Material for this exercise Block Start

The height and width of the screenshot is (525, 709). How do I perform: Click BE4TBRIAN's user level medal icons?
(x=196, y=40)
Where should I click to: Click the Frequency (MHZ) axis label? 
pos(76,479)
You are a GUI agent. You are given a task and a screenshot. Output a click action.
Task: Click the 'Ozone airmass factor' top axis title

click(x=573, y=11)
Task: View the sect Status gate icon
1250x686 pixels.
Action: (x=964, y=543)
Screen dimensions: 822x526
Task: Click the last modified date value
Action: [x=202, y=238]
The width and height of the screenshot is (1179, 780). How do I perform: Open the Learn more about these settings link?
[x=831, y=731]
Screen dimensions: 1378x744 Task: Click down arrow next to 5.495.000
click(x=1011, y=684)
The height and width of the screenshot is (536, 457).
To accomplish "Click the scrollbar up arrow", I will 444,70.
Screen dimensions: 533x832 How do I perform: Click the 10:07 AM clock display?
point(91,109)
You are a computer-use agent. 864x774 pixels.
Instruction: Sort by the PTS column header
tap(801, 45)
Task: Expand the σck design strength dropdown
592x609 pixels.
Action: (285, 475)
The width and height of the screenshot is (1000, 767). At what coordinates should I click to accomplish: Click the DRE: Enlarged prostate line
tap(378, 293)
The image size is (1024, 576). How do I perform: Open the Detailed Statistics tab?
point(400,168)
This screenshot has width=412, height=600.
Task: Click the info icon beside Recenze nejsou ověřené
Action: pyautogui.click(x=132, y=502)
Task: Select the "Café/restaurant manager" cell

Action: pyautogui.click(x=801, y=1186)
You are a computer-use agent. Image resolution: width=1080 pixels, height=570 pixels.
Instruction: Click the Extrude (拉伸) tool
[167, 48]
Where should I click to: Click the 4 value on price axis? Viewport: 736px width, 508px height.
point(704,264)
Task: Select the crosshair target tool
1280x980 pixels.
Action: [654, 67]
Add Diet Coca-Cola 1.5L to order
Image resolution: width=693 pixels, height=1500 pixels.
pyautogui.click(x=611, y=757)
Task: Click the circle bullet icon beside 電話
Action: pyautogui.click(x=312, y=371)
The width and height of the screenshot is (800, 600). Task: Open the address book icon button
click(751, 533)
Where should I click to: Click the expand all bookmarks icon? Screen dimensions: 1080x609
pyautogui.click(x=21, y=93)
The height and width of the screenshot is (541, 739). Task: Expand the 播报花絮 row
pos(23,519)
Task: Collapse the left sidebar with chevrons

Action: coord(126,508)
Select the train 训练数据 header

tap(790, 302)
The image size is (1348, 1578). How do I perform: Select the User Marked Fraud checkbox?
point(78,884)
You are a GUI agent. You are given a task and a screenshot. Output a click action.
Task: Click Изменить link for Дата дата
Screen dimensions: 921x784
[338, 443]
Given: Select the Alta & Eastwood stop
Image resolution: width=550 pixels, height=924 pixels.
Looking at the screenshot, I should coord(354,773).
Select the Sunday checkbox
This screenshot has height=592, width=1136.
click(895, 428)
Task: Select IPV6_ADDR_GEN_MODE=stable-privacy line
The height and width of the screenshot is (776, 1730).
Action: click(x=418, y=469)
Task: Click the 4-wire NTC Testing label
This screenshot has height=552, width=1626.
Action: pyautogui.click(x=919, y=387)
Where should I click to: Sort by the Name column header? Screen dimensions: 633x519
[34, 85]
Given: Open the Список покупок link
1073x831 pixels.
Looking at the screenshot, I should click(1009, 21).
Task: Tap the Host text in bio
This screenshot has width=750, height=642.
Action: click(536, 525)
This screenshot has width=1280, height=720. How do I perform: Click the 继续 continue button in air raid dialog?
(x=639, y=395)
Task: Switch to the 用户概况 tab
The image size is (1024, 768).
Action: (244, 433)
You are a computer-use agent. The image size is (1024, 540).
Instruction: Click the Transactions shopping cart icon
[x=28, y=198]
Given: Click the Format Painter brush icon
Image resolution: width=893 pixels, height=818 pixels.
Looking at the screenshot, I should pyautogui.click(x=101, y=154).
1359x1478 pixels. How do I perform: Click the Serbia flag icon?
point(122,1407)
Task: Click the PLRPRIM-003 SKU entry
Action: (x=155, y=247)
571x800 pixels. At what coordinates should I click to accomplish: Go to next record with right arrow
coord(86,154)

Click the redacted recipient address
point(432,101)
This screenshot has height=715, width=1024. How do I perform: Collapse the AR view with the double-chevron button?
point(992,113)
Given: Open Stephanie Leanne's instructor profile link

Material for this exercise Block End

What you need to do |
Wherever the word "agent" appears in the data, return the whole line.

Answer for this exercise |
You are a GUI agent. You are given a task and a screenshot. Output a click action.
You are a computer-use agent. 864x774 pixels.
You are a computer-use agent. Image resolution: width=1080 pixels, height=570 pixels.
You are a GUI agent. You are given a task and a screenshot. Output a click action.
You are a computer-use agent. The image size is (1024, 540).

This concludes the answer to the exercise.